Prior to privatisation the industry was competing for investment with everything else a government could spend money on; education, health, welfare. This meant that investment was constrained and so water quality was relatively poor, beaches had real issues with sewage and leakage was a significant issue.

This is horse-shit of the highest order and frankly just helping the case for privatisation along rather than being a fact.

Government's choose to under-invest to make a case for privatisation 

Underinvestment in water started *decades* before the water system in England & Wales was privatised. Much of the water mains around my way are still Victorian cast iron! It wasn't just 10 years of underinvestment under Thatcher (which certainly happened - see 2.5 below!) as a pretext for and prelude to privatisation. You think Jim Callaghan chose to underinvest in water to make the case for its privatisation? Maybe Macmillan? Attlee...?

The origins of much of the existing water infrastructure in the United Kingdom can be traced back to the mid-nineteenth century ... The most important change came about through the Water Act 1973, under which ten Regional Water Authorities (RWAs) were established ... the assets inherited by the RWAs—many originating in the nineteenth century—had suffered decades of neglect, with renewals and repairs hampered by the previously dispersed nature of ownership and by under-investment.

HISTORIC UNDER-INVESTMENT

2.5.  The 1970s and 1980s were challenging economic times for the water industry.

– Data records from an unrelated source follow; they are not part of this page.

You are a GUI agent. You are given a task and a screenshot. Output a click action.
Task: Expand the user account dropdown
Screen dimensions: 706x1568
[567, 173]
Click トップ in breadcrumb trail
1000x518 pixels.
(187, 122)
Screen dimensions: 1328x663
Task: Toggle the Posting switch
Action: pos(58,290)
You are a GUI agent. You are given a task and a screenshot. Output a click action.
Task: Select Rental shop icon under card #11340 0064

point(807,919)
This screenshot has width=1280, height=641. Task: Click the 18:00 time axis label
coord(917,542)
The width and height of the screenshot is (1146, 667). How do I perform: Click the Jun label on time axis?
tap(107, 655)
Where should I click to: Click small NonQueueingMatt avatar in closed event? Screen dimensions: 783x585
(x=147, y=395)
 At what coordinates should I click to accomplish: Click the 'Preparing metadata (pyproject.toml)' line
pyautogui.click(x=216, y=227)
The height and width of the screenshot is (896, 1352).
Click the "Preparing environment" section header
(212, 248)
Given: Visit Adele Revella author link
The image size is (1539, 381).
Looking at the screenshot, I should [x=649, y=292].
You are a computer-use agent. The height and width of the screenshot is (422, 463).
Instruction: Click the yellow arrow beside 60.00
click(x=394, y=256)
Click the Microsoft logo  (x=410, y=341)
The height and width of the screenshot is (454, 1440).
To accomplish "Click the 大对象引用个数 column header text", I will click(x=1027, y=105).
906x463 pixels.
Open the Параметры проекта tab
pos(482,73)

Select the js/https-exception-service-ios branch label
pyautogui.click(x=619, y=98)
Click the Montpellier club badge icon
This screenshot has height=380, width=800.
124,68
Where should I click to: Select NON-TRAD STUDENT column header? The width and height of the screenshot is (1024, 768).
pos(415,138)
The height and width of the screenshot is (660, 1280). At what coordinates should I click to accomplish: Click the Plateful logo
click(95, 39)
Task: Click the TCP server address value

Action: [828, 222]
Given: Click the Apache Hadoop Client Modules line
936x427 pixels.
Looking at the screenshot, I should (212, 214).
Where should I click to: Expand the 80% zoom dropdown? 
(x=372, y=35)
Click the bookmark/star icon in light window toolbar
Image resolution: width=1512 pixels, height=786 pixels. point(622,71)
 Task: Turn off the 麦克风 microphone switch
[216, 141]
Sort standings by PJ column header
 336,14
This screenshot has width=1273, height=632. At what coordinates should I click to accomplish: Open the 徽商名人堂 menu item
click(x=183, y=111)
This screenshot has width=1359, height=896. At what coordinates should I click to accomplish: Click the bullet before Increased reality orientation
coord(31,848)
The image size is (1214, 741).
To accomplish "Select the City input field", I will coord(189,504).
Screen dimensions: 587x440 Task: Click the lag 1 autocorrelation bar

The Treasury exercised strict controls over public sector borrowing and spending, which resulted in cuts in the industry's capital expenditure. Between 1955/56 and 1973/74 capital spending by the water industry had tripled in real terms, but in 1979 the Government instructed the RWAs to reduce planned investment by 11.2 percent and to increase the proportion of capital expenditure financed out of current surplus. By the 1980s, investment had fallen to between a quarter and a half of what it had been in real terms ten years previously.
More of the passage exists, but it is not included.